I was talking tonight with Megan and other Sqwires folks - mainly Megan - about learning not so much the game itself, but how to step outside the game, learn it as you learn the world outside, and be able at any time to step back inside the game and do what you need to do, ideally help bring light into the game. Her immediate interpretation was that I was talking about money. I tried to explain that money is just one aspect of the game, not the game itself, and that playing the game well, outside the game itself, required not being hung up on money, one way or another. I told them the story of Rahul telling me that I should live my life as if I had a million dollars, as if I had no financial worries, which was, unfortunately, interpreted again in the strictly materialistic sense, which is the opposite of what it is meant to inspire.

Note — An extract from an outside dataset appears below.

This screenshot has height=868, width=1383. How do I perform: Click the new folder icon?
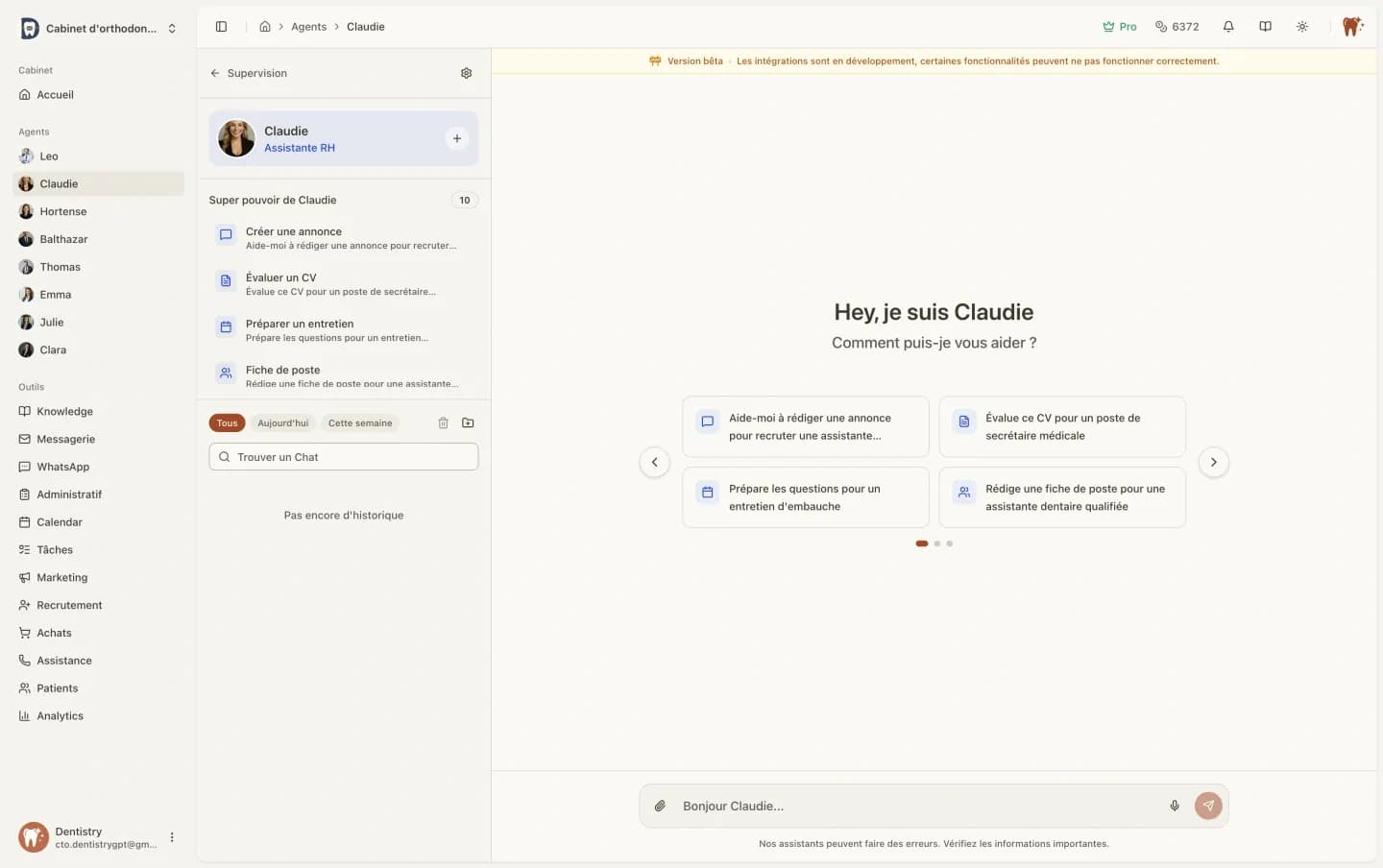point(468,422)
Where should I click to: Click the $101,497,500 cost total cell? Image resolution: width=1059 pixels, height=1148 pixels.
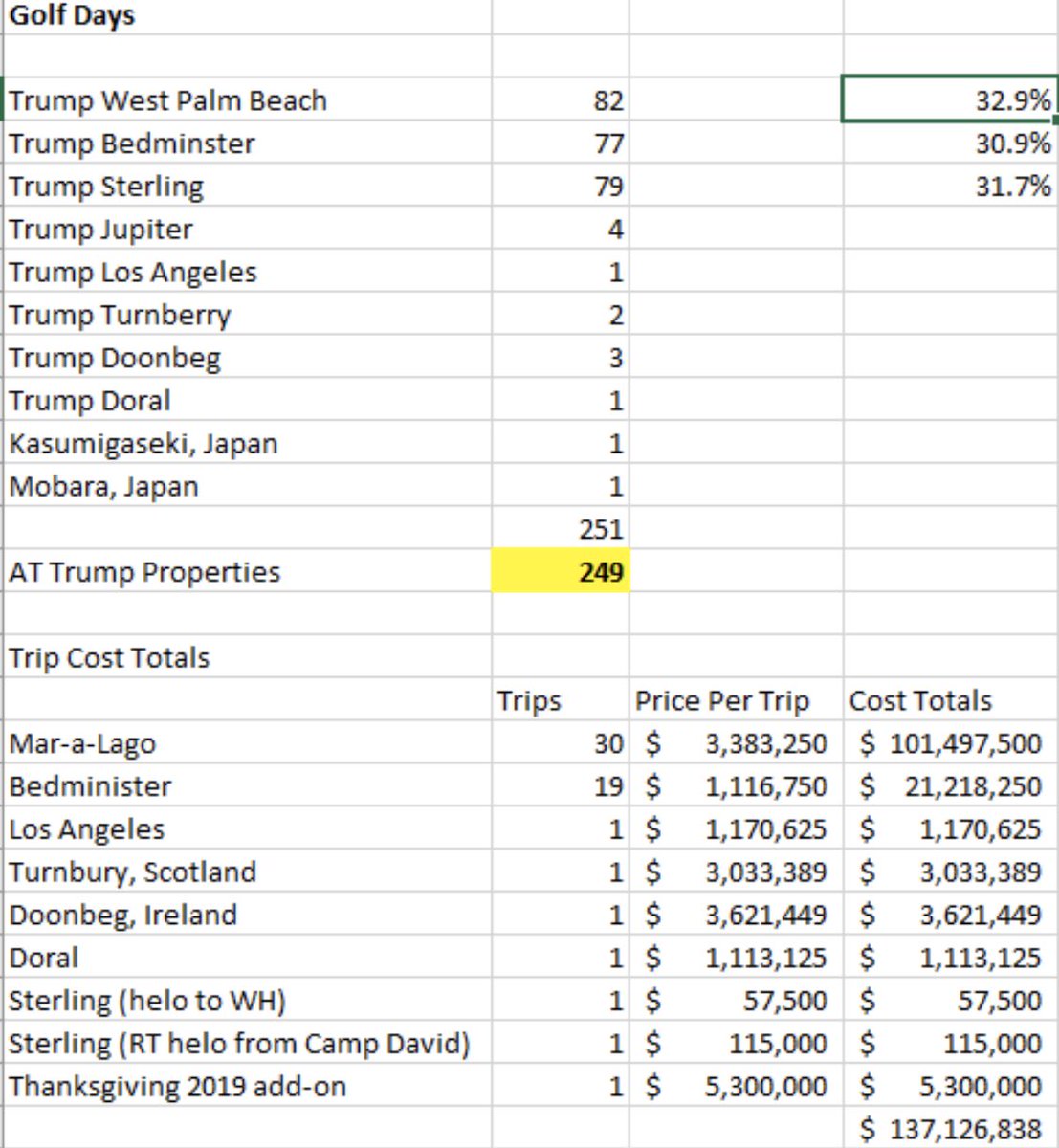click(x=949, y=743)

I realized last night that one of the things that bums me out about having so many of my best friends spread out all over the country is that now that they all have or are having kids is that I won't see them nearly often enough nor for enough length of time to earn my reputation as Crazy Uncle Ben. I feel as if I am just going to be a big disappointment with the build up to every trip. They'll expect Father Christmas, some fire and brimstone, quarters pulled out from behind the ears at the very least, and all they'll get is a slightly quirky guy. That's the thing I realized is that I'm not crazy flashy, but a persistent collection of minor quirks, and that kind of craziness takes time to recognize.